Exactly those lines that run from the one containing "Click the add note icon in header" through the last line of the entries below should be printed, and no others.
=== Section Start ===
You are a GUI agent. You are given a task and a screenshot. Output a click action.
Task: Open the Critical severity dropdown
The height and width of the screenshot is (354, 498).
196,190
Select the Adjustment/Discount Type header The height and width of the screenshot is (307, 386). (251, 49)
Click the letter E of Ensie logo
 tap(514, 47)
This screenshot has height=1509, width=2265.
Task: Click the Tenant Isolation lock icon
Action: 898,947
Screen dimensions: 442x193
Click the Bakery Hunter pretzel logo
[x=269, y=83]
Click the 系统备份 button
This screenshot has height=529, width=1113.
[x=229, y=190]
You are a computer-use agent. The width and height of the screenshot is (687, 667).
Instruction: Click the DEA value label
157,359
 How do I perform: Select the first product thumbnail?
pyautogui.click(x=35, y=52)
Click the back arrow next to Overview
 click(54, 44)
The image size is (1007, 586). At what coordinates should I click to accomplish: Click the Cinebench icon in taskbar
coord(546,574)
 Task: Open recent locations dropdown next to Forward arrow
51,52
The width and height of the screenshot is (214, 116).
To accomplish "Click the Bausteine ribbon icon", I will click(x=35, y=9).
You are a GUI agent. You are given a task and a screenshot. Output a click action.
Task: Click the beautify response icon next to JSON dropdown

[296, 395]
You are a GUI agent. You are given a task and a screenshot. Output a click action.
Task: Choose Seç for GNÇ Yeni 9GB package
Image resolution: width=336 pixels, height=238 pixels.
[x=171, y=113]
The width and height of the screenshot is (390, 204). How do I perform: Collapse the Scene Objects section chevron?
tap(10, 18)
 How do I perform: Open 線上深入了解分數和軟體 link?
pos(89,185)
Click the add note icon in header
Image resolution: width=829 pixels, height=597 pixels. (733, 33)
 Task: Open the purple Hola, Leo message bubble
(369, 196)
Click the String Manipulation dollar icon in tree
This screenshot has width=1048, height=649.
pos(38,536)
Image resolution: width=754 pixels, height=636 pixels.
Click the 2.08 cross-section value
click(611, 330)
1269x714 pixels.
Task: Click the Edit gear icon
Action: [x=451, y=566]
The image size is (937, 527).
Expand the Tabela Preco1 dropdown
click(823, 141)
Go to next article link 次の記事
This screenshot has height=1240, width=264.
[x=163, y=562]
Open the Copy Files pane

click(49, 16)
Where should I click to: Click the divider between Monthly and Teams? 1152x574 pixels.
=== Section End ===
» Response below
Click the add note icon in header
Image resolution: width=829 pixels, height=597 pixels. (733, 33)
 Task: Open the purple Hola, Leo message bubble
(369, 196)
Click the String Manipulation dollar icon in tree
This screenshot has width=1048, height=649.
pos(38,536)
Image resolution: width=754 pixels, height=636 pixels.
Click the 2.08 cross-section value
click(611, 330)
1269x714 pixels.
Task: Click the Edit gear icon
Action: [x=451, y=566]
The image size is (937, 527).
Expand the Tabela Preco1 dropdown
click(823, 141)
Go to next article link 次の記事
This screenshot has height=1240, width=264.
[x=163, y=562]
Open the Copy Files pane

click(49, 16)
Where should I click to: Click the divider between Monthly and Teams? 1152x574 pixels.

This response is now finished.